WHAT TO DO: Copy the records below character for character, from their first line through the line that contains "click(x=727, y=85)", including that line.

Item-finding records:
::::::::
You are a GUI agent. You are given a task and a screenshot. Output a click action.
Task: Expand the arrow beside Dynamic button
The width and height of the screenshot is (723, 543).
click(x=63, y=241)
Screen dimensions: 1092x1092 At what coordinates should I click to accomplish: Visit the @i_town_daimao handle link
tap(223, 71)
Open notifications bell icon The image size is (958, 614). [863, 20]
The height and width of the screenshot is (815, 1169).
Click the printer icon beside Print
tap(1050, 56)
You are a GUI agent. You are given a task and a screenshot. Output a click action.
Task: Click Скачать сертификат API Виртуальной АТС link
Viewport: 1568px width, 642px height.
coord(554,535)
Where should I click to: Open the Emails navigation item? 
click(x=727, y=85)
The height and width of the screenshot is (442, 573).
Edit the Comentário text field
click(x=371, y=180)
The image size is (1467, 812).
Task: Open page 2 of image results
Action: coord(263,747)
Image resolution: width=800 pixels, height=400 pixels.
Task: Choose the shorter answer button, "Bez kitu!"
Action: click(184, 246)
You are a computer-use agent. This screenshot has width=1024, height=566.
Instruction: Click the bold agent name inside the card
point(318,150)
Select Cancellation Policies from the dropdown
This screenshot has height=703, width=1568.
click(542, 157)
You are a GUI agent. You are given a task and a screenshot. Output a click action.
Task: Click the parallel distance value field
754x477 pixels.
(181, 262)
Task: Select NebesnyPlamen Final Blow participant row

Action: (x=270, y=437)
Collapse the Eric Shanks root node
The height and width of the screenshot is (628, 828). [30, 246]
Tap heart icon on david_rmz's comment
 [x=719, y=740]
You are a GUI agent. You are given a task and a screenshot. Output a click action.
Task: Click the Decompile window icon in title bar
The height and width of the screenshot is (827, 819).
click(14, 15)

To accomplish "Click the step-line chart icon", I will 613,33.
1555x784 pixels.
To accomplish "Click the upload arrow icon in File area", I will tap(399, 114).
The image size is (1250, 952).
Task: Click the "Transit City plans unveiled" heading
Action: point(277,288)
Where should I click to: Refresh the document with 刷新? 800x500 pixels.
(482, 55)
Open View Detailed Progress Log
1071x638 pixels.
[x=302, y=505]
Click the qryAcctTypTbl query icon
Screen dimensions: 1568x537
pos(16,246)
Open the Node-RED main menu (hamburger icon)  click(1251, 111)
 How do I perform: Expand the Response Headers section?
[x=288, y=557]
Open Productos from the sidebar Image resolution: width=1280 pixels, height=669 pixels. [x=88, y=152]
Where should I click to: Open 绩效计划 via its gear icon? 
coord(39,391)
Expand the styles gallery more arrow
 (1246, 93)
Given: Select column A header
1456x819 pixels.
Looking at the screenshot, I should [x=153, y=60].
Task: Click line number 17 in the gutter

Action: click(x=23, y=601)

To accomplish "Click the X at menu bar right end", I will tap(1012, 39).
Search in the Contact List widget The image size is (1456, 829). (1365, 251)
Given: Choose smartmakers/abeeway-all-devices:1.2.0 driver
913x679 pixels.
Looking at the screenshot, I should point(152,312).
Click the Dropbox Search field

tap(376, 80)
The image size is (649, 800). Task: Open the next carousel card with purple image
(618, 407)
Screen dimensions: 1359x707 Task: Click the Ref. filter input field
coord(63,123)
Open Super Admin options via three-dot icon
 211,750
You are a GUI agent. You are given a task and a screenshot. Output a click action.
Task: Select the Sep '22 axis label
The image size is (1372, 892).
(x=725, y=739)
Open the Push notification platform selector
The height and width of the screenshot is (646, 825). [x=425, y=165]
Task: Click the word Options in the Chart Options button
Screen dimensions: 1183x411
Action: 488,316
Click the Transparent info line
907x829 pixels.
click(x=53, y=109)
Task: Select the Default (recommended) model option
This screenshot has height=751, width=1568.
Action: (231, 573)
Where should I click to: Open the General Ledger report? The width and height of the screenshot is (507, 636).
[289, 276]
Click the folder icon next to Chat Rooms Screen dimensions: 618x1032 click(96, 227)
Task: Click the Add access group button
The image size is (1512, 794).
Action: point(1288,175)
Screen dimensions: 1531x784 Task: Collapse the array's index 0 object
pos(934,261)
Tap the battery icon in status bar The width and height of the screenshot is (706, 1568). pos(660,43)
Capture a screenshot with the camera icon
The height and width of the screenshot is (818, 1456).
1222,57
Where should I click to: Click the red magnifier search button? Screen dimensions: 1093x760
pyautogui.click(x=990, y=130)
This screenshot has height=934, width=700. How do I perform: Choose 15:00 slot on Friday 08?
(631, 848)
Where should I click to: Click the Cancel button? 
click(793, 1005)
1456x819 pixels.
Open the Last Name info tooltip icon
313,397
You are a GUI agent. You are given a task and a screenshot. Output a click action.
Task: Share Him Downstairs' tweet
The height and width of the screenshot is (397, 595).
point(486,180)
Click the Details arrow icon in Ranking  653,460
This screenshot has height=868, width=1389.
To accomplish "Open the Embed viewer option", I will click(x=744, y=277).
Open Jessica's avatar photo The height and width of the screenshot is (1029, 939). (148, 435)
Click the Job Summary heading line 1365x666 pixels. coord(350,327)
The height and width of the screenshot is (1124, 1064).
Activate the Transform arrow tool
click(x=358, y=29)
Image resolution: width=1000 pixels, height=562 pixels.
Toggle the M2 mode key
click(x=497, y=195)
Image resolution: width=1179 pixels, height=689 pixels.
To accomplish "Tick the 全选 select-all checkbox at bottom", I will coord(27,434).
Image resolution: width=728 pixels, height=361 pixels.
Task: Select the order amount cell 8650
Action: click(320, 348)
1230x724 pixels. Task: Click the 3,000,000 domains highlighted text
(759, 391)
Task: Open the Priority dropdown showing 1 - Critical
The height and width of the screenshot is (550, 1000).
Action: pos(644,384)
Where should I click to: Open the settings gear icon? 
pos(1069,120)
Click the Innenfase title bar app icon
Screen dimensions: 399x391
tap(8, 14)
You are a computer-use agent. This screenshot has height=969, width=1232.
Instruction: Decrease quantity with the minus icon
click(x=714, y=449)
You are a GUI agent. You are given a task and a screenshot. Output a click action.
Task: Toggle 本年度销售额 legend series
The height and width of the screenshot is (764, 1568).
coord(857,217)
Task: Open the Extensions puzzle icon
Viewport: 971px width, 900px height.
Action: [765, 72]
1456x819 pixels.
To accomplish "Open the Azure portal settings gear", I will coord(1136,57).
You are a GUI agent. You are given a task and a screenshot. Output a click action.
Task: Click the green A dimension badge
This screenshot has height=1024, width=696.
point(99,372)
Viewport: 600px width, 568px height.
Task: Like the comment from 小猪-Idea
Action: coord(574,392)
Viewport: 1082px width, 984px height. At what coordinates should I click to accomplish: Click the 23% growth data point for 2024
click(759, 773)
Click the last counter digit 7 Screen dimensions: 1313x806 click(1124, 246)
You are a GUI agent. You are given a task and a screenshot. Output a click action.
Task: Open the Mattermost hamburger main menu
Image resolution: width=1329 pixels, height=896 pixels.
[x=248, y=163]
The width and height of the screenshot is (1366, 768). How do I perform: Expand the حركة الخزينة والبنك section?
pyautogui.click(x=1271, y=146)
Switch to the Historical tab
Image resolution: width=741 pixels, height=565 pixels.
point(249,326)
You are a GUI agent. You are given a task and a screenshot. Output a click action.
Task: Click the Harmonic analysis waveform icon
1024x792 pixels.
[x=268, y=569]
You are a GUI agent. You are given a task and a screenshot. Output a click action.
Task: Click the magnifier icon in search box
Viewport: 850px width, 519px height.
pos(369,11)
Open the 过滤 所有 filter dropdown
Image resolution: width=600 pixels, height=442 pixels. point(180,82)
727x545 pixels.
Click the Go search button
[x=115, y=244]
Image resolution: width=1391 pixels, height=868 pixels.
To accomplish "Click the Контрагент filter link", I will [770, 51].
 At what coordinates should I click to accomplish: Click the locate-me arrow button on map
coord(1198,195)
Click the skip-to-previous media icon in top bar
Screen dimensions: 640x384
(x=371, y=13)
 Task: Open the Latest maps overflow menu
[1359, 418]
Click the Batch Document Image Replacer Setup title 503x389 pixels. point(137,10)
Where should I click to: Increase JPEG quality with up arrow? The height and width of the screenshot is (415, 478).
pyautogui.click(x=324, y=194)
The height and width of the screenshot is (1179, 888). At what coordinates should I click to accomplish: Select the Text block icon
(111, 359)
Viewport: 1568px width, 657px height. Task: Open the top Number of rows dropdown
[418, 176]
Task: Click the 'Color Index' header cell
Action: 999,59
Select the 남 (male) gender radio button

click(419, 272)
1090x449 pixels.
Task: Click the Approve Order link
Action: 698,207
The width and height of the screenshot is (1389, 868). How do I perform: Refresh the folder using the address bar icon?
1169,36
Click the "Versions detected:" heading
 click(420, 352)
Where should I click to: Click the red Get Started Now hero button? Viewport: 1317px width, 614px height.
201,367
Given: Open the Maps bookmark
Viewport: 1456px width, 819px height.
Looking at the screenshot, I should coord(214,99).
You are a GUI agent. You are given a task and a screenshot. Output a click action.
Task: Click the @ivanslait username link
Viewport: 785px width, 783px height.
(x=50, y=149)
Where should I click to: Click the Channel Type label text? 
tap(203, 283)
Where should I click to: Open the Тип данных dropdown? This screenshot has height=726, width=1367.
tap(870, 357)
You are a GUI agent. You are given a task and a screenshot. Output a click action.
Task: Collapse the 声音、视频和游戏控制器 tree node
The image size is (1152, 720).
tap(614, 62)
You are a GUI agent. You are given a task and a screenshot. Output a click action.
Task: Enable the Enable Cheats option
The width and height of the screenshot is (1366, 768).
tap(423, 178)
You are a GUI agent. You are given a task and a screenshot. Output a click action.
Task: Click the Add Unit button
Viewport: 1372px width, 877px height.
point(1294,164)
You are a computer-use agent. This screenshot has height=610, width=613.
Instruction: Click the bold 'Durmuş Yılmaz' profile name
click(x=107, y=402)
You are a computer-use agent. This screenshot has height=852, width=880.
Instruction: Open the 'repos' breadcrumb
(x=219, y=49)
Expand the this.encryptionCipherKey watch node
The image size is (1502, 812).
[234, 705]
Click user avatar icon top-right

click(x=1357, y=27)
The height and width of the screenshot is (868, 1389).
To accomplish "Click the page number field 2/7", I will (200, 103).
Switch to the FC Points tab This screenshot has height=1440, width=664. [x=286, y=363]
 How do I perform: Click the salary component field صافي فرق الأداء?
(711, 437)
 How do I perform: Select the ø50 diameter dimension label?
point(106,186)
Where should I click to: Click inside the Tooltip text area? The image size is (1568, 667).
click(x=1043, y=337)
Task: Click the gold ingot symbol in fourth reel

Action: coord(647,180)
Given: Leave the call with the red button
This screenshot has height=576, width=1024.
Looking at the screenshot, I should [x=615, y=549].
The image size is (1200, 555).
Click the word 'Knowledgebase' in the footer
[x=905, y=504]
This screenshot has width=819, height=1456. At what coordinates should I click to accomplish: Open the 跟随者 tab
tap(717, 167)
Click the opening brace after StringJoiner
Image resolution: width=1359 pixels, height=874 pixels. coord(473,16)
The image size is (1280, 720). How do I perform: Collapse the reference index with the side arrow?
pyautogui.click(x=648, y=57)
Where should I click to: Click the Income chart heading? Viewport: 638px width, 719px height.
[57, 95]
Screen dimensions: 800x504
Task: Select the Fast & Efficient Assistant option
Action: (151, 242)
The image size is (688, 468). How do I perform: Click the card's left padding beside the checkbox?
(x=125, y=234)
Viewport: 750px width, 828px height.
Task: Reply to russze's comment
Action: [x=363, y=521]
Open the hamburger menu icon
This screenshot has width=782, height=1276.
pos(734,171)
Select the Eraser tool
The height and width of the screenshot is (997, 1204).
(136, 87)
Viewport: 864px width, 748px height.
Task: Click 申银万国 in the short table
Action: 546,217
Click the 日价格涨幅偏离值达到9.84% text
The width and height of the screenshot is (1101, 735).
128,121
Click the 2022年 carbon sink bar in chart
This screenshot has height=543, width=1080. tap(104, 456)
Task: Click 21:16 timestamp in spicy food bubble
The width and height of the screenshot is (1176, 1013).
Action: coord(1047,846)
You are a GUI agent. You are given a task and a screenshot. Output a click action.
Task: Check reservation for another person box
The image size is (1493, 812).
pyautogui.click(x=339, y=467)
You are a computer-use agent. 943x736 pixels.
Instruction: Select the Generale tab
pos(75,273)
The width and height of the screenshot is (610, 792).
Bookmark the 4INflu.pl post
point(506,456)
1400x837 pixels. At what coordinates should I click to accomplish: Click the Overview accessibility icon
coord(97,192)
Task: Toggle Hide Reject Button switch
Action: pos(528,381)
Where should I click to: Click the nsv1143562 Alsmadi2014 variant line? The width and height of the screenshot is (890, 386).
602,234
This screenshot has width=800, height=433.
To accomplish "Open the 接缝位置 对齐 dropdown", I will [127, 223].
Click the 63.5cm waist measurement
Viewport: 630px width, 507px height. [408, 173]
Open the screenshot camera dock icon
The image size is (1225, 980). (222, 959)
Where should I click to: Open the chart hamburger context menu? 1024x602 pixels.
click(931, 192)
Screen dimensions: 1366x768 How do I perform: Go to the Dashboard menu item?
::::::::
WRITTEN RESPONSE:
You are a GUI agent. You are given a task and a screenshot. Output a click action.
Task: Expand the arrow beside Dynamic button
The width and height of the screenshot is (723, 543).
click(x=63, y=241)
Screen dimensions: 1092x1092 At what coordinates should I click to accomplish: Visit the @i_town_daimao handle link
tap(223, 71)
Open notifications bell icon The image size is (958, 614). [863, 20]
The height and width of the screenshot is (815, 1169).
Click the printer icon beside Print
tap(1050, 56)
You are a GUI agent. You are given a task and a screenshot. Output a click action.
Task: Click Скачать сертификат API Виртуальной АТС link
Viewport: 1568px width, 642px height.
coord(554,535)
Where should I click to: Open the Emails navigation item? 
click(x=727, y=85)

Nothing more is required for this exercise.